Fig. 3. Selective phagocytosis and intracellular self-assembly of M-GNPs in macrophage.

(A) TEM image of M-GNPs. Scale bar, 50 nm. Insert: Amplified M-GNPs (scale bar, 20 nm). (B) Size distribution of GNPs, M-GNPs, and OMVs. (C) Photographs of GNPs and M-GNPs in deionized water or PBS. (D) UV-vis absorption spectrum of Mixture. (E) Size distribution and photograph of Mixture. (F) The protein bands of M-GNPs, OMVs, and E. coli in the gel by Coomassie Blue staining. (G) Scheme showing selective intracellular uptake and self-assembly of M-GNP Mixture. (H) Fluorescence imaging on the intracellular uptake of GNPs and M-GNPs by L-02 cells and RAW264.7 cells, respectively, and the quantitative analysis on the intracellular Au content by ICP-MS. (I) RAW264.7 cells were incubated with the mixture of M– fluorescein isothiocyanate (FITC)–ADA-GNPs and M-Cy5-CD-GNPs for different durations (10, 20, 30, and 60 min), and CLSM imaging was conducted at 9 hours. Scale bar, 20 μm. (J) Intracellular Au content in RAW264.7 cells was analyzed via ICP-MS, after incubation with the mixture of M-FITC-ADA-GNPs and M-Cy5-CD-GNPs for 3, 6, and 9 hours. (K) TEM imaging on Mixture- and M-GNP–treated RAW264.7 cells, respectively.

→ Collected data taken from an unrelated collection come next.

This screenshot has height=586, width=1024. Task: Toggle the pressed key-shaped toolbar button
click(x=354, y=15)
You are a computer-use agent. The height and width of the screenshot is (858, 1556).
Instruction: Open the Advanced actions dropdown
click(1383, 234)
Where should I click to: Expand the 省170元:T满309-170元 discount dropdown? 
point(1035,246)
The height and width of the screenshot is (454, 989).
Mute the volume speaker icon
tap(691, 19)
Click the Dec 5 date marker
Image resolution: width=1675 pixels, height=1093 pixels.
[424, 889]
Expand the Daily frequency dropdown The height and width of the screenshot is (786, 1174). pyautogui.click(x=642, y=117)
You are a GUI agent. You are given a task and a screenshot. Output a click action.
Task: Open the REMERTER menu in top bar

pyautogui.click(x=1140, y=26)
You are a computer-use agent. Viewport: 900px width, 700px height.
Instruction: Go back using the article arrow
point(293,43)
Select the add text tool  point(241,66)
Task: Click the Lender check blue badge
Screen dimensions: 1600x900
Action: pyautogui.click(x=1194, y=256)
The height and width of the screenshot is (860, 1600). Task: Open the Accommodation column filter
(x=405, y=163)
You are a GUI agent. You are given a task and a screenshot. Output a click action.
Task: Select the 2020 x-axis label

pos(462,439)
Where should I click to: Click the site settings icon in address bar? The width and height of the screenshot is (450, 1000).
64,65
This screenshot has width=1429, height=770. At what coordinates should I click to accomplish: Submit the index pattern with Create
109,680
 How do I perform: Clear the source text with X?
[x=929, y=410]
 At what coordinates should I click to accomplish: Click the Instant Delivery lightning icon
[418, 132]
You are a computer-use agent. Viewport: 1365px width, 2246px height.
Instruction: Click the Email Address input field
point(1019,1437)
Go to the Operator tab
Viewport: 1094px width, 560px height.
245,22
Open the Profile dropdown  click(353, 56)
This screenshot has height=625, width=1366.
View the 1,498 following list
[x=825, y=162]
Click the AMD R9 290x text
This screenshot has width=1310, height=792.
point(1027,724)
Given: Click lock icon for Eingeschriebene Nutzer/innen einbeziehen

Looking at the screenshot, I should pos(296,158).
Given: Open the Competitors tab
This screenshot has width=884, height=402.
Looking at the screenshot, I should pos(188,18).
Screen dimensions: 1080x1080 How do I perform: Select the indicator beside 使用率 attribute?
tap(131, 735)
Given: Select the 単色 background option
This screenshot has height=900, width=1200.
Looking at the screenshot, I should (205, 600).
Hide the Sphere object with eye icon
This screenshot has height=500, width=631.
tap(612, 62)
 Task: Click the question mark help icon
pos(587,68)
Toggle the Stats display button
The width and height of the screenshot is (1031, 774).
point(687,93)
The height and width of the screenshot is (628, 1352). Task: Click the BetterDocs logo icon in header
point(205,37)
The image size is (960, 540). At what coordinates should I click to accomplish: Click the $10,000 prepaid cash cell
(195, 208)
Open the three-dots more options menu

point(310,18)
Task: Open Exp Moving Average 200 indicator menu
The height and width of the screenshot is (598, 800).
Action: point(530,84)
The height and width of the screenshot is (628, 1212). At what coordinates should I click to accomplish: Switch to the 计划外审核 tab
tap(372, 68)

Scale bar, 2.5 μm. (L) After treatment with the mixture of M-FITC-ADA-GNPs and M-Cy5-CD-GNPs for 6 hours, RAW264.7 cells were incubated in fresh media for different durations (1, 6, and 12 hours) and quantified by ICP-MS at all preset time points. The experiments were repeated three times (n = 3) and data were presented as means ± SD. Statistical analysis for (I) and (L) were performed using two-way ANOVA. All other analyses were conducted using one-way ANOVA. *P ≤ 0.05, **P ≤ 0.01, and ***P ≤ 0.001.